Huh? Nobody who recommends euro-exit is pretending that the debt burden will be sustainable. Come to think of it, nobody who recommends against euro-exit believes this either. So why cite the enormous debt/GDP burden as an argument? The point is that defaults are unavoidable in either path — the choice is whether we get there only after years of economic contraction, rising unemployment and general misery (with persistent fears plaguing the international capital markets), or we get there now, and let the Greek economy get back on its feet. Suffocation is no fun. I’ve said it before, but I sense a dogmatic quality to the arguments against euro-exit. “… it is very difficult to see an exit from the euro area as a panacea” means you’re not looking very hard. Try reading this insightful piece from the Economist for starters: “Default, and other dogmas“.

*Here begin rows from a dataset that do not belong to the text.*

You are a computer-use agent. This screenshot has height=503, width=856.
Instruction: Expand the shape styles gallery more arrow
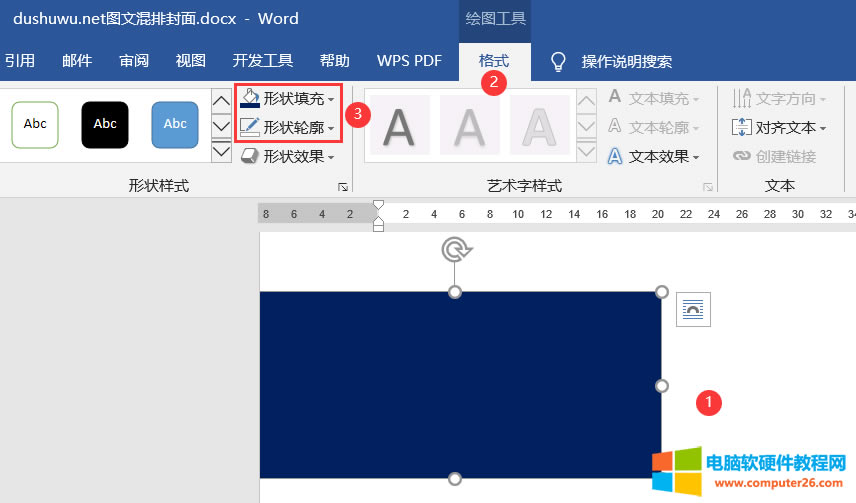pos(222,154)
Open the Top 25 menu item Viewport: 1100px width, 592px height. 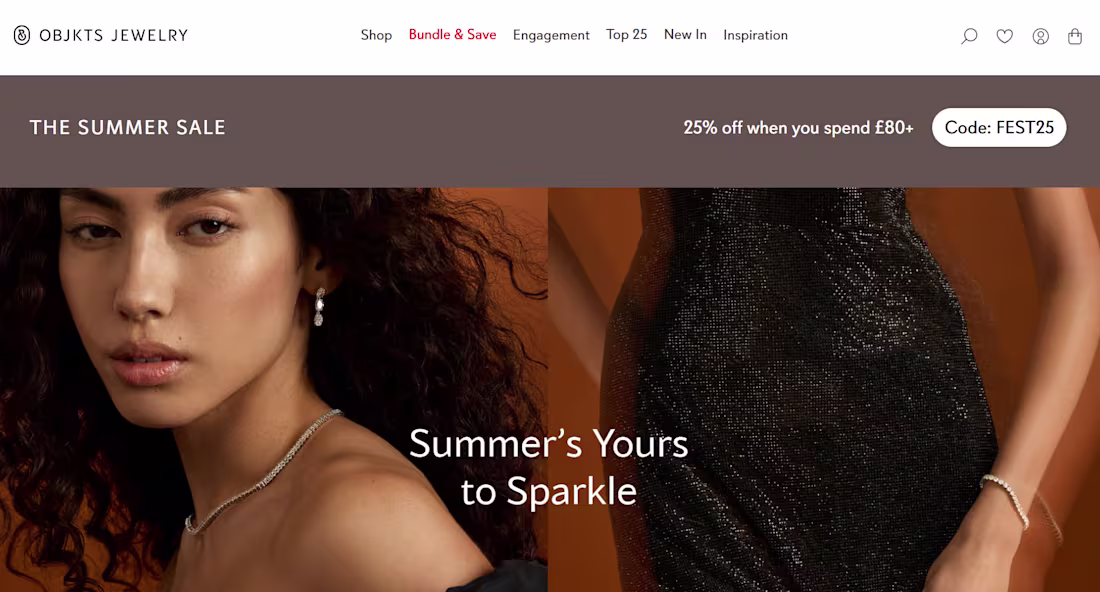pyautogui.click(x=626, y=34)
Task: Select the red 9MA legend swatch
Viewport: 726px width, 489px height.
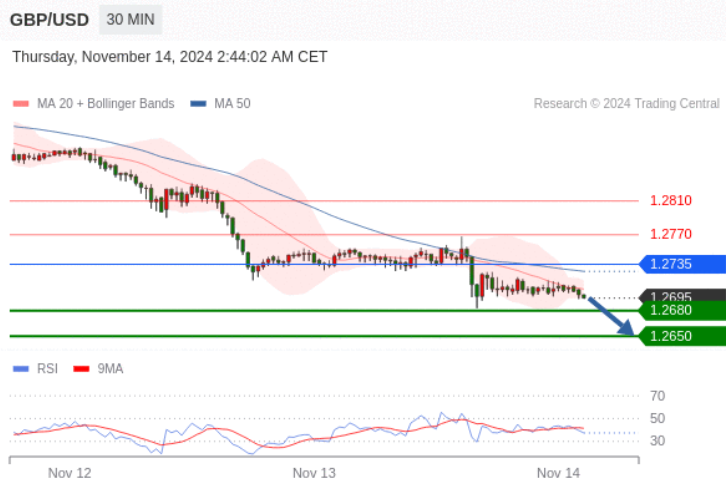Action: 81,369
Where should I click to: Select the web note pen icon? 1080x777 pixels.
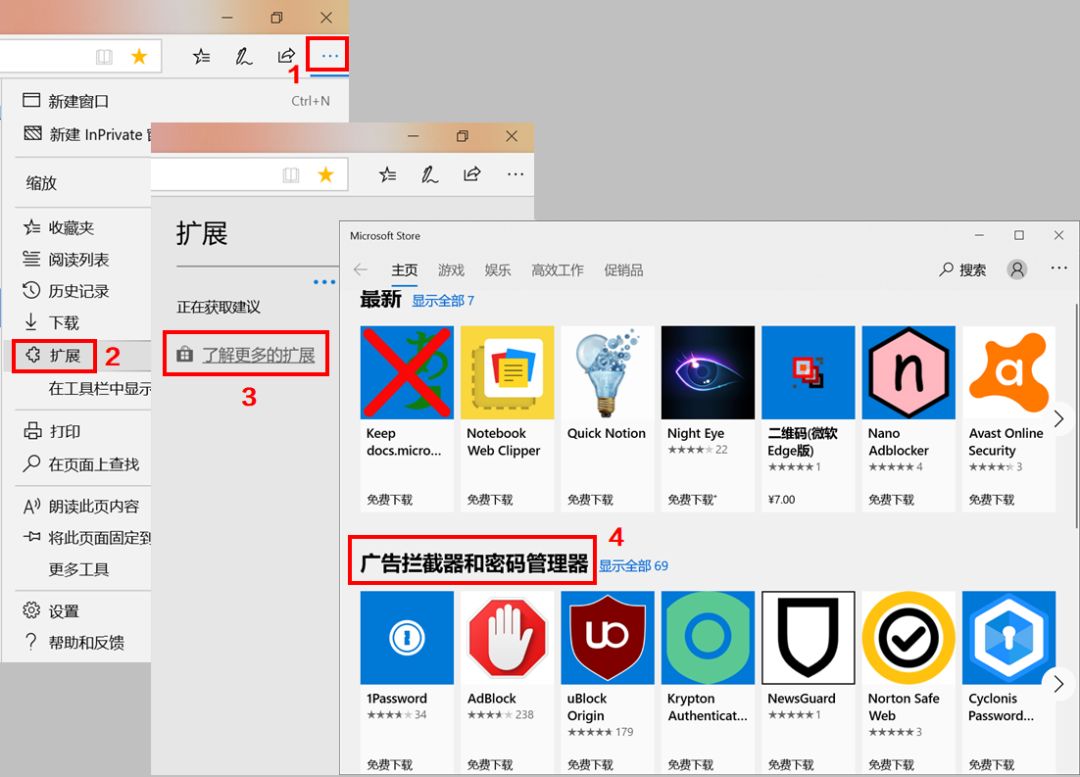(243, 56)
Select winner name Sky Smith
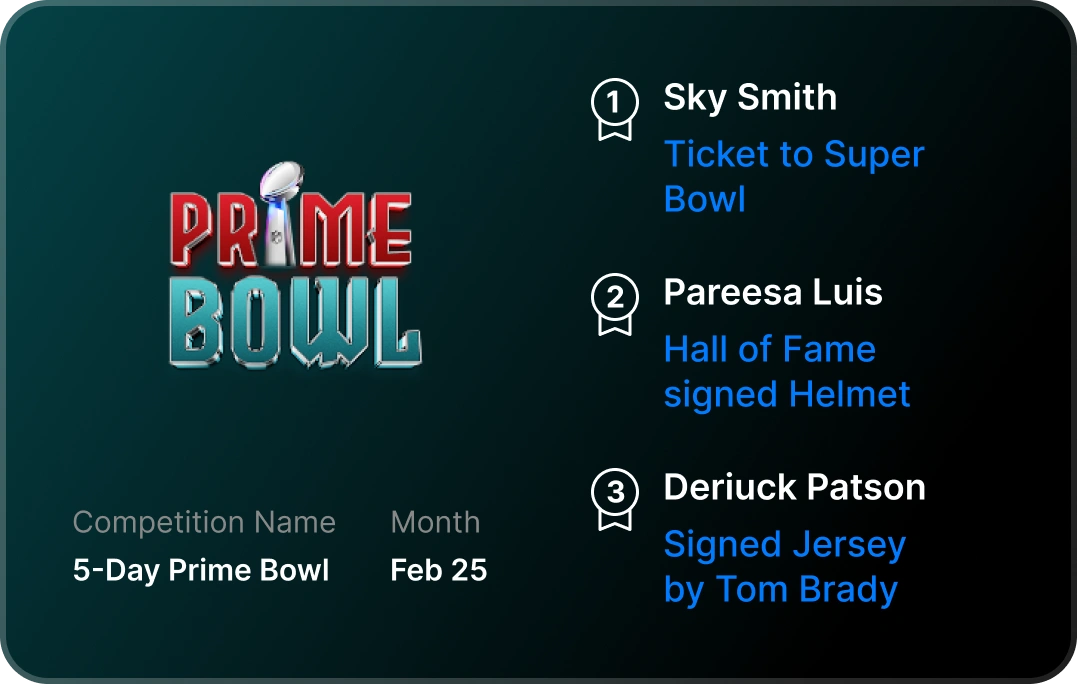This screenshot has width=1077, height=684. click(x=750, y=98)
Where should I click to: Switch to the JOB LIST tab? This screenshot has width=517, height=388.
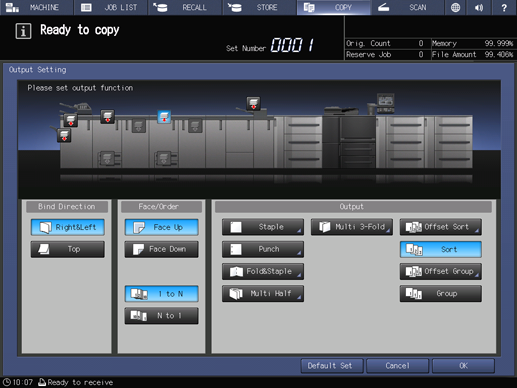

Next is Eichengreen. His statement, against euro-exit, is a parody of the argument, applied to the USA. Essentially, he asks, why aren’t we jumping up and down advocating Californian exit from the dollar? Well, California is not sovereign. Which is why the IMF doesn’t classify its currency arrangements. It does for each of the euro-zone members (their exchange-rate regimes are “no separate legal tender”). But California is a great example, because the emission of IOU’s by the state government is a pretty clear indication that California needs monetary relaxation.